■ Exercise objective ■
Extract every line of the records below that contains the string "screenshot", treating the match as case-sensitive.

───

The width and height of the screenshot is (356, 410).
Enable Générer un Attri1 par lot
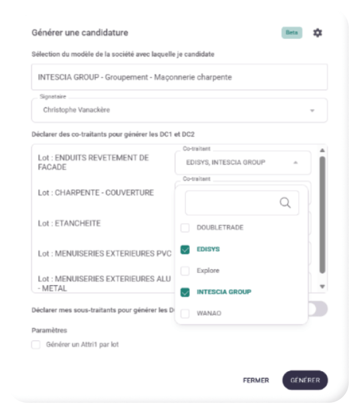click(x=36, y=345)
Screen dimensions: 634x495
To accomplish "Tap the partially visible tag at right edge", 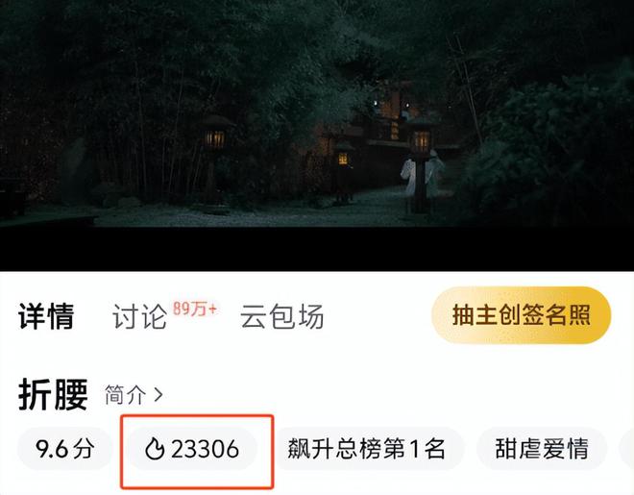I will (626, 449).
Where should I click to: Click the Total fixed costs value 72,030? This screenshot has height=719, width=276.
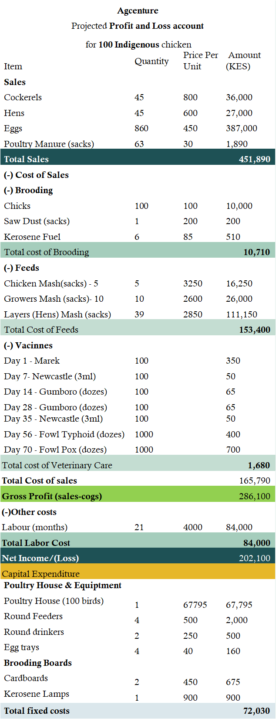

───

■ Exercise result ■
The width and height of the screenshot is (356, 410).
Where should I click to: Click the Total fixed costs value 72,030? This screenshot has height=719, width=276.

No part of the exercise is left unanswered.